#### Dataset content
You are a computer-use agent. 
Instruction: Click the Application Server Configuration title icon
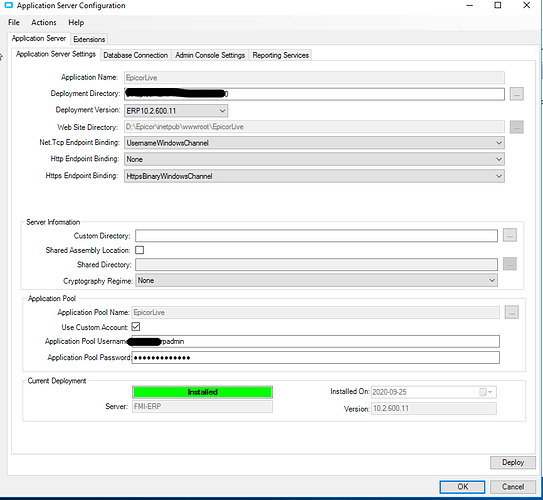pyautogui.click(x=8, y=5)
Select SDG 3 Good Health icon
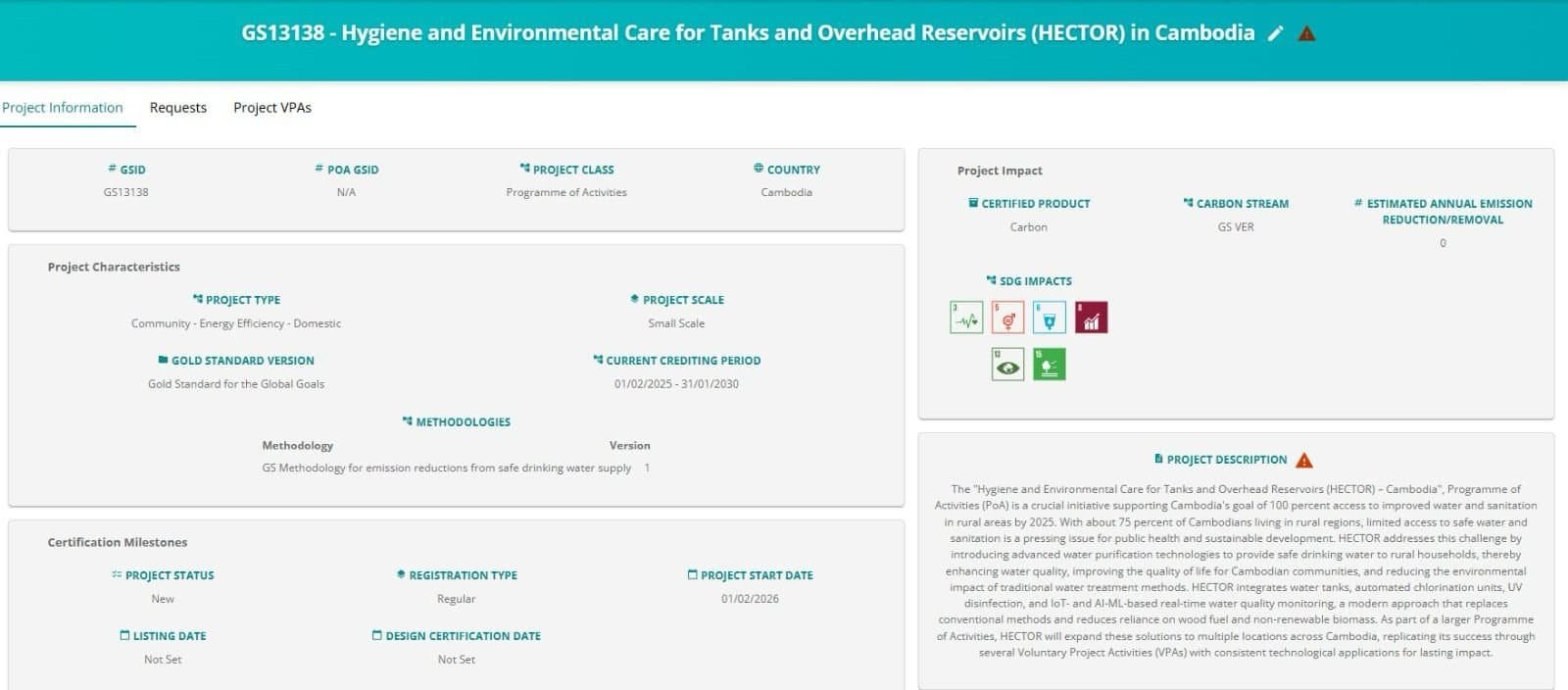1568x690 pixels. click(x=966, y=318)
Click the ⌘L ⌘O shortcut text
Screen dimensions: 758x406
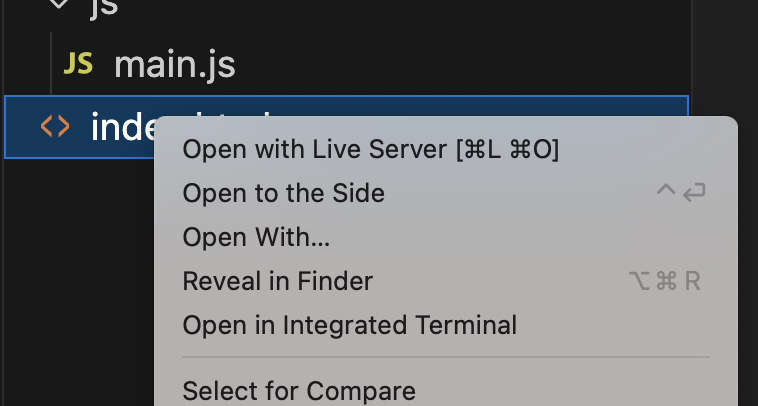507,150
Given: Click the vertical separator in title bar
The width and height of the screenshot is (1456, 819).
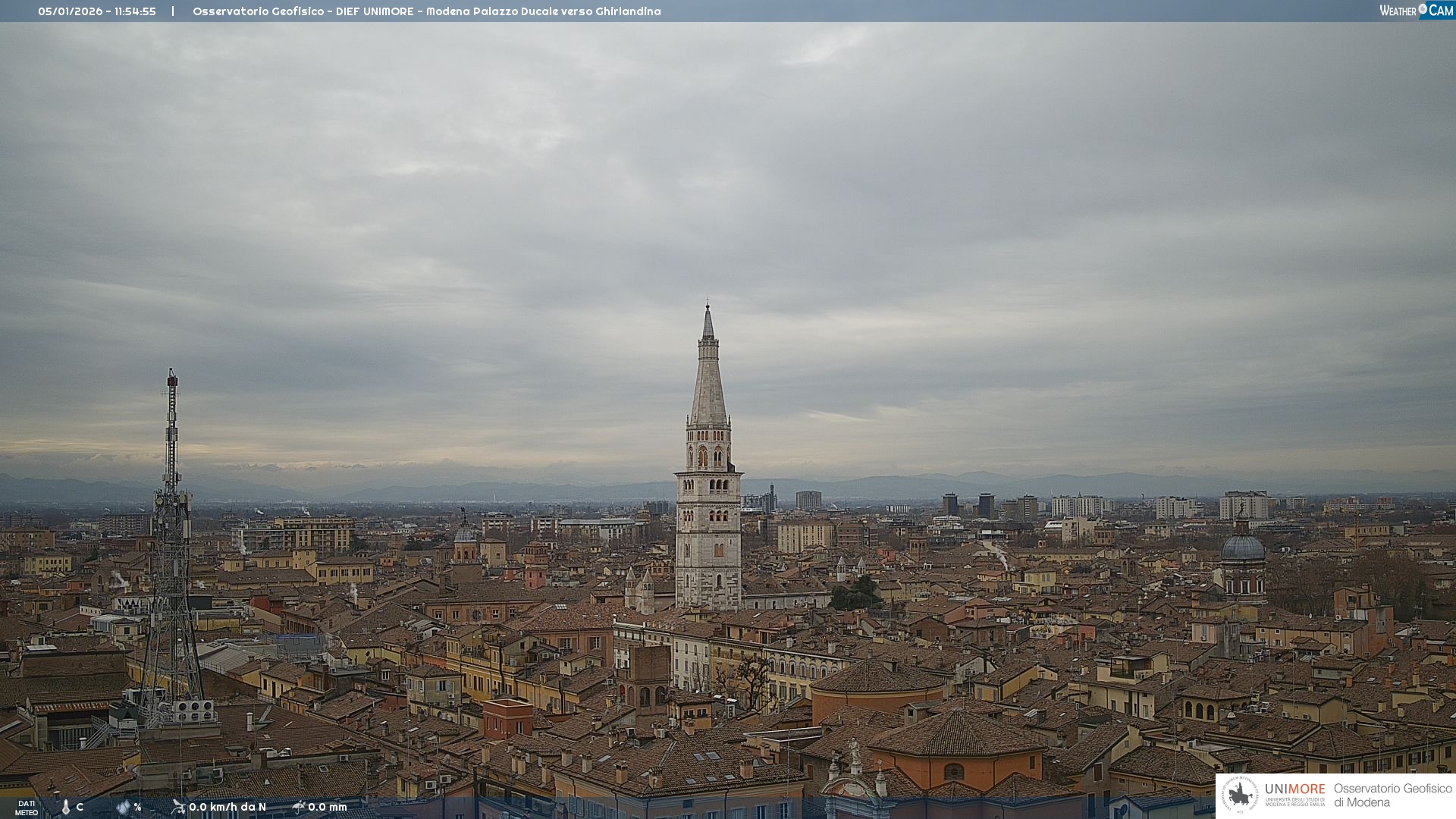Looking at the screenshot, I should (173, 11).
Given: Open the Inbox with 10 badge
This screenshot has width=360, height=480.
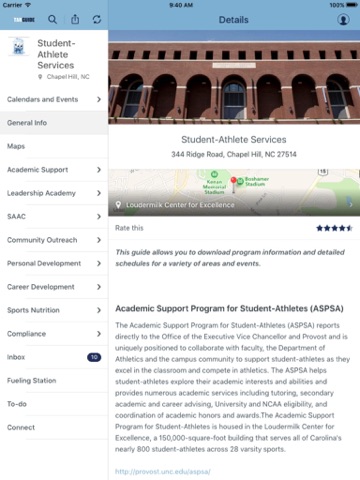Looking at the screenshot, I should tap(54, 357).
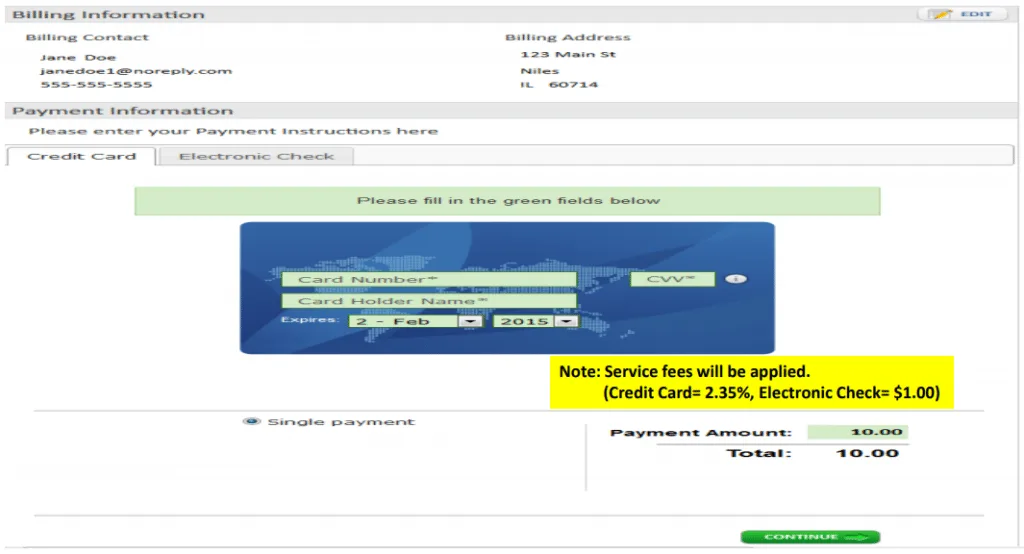This screenshot has width=1024, height=554.
Task: Click the green fill-in instructions banner
Action: pyautogui.click(x=507, y=201)
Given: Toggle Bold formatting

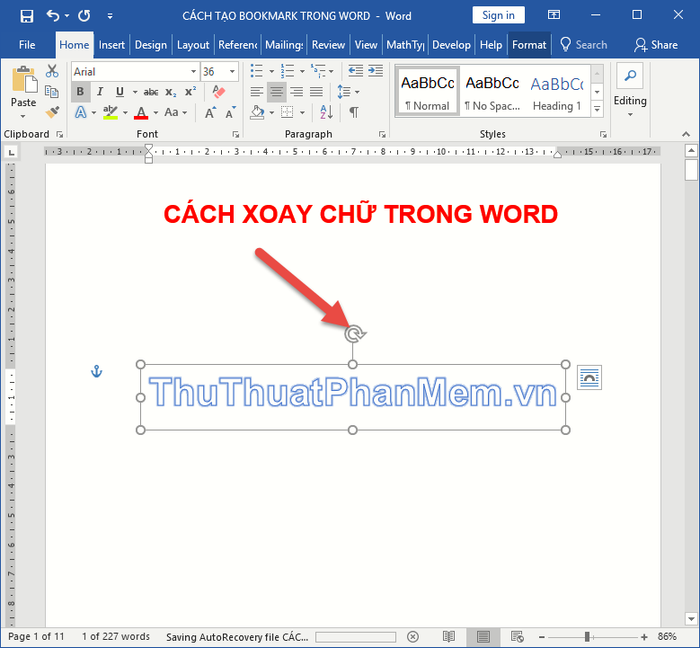Looking at the screenshot, I should tap(80, 91).
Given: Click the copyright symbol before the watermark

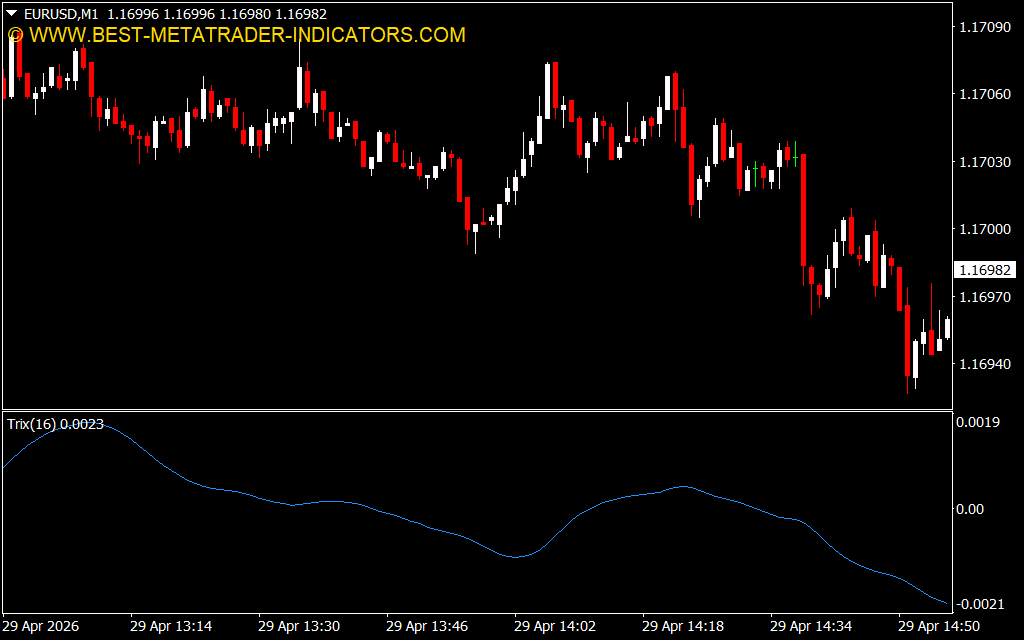Looking at the screenshot, I should (x=15, y=35).
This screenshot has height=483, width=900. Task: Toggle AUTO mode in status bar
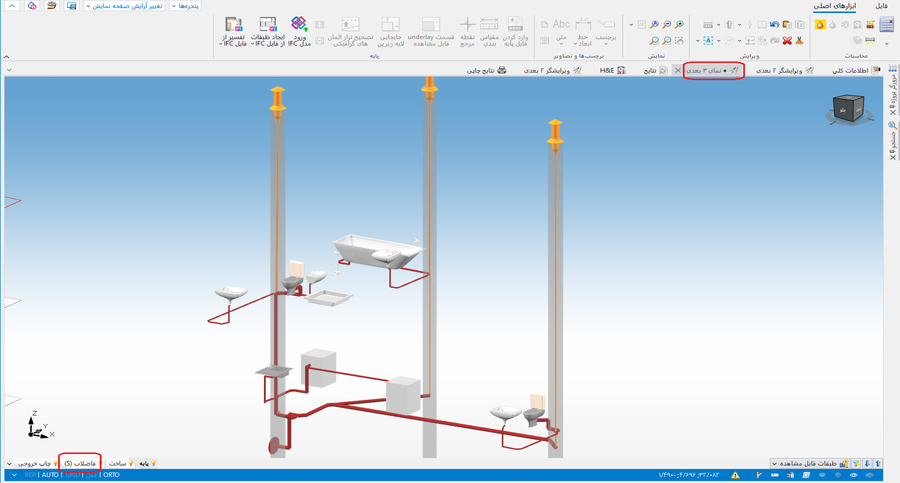50,475
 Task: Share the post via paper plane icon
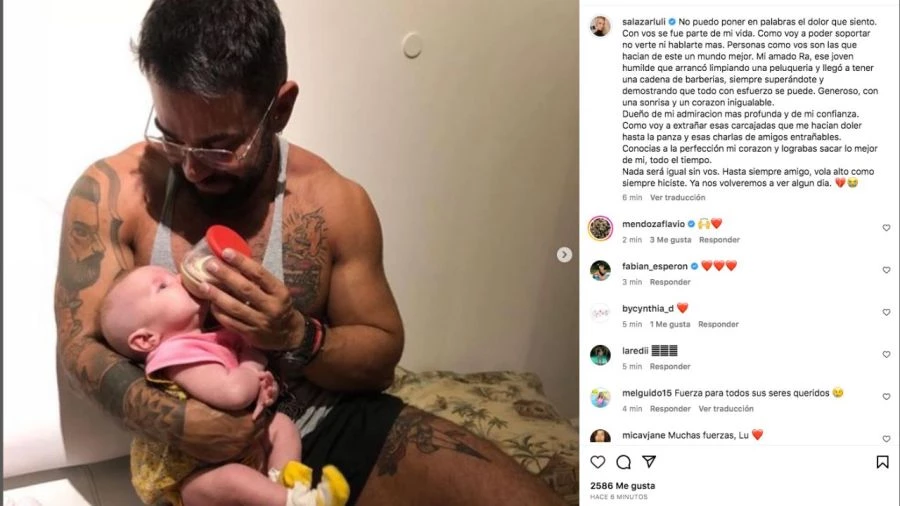coord(649,462)
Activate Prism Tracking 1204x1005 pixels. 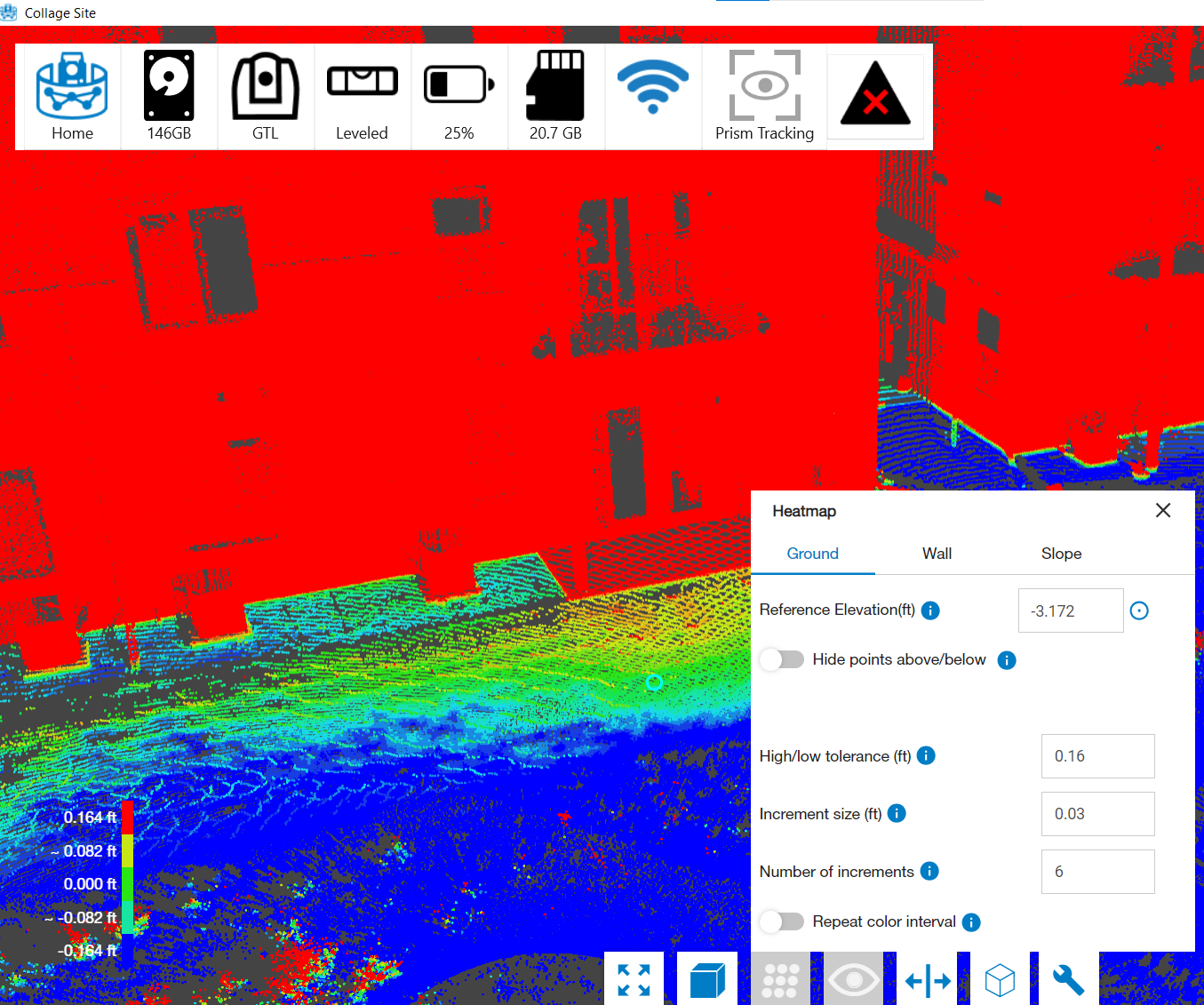coord(764,96)
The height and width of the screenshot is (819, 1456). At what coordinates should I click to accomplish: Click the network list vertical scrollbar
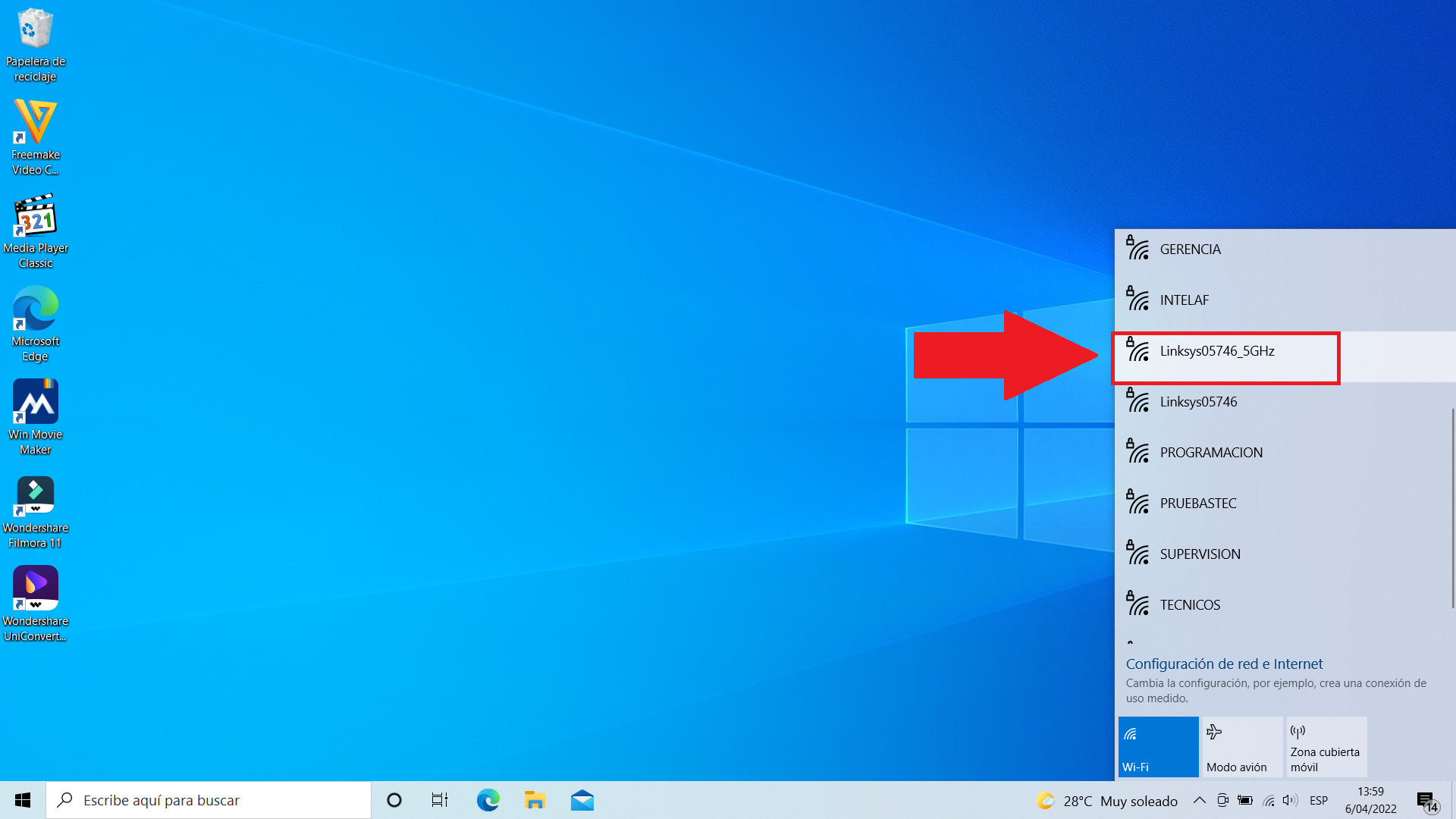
########
• _Task to carry out_: Recast everything from the line containing "Select SDG 3 Good Health icon" down to the line containing "Looking at the screenshot, I should (173, 11)." as a Markdown table with the columns No. and Text. Include both of those lines, skip any blank lines, and leave the pictures out.

• _Task result_:
| No. | Text |
|---|---|
| 1 | Select SDG 3 Good Health icon |
| 2 | 1568x690 pixels. click(x=966, y=318) |
| 3 | Click the ⌘L ⌘O shortcut text |
| 4 | Screen dimensions: 758x406 |
| 5 | 507,150 |
| 6 | Given: Click the vertical separator in title bar |
| 7 | The width and height of the screenshot is (1456, 819). |
| 8 | Looking at the screenshot, I should (173, 11). |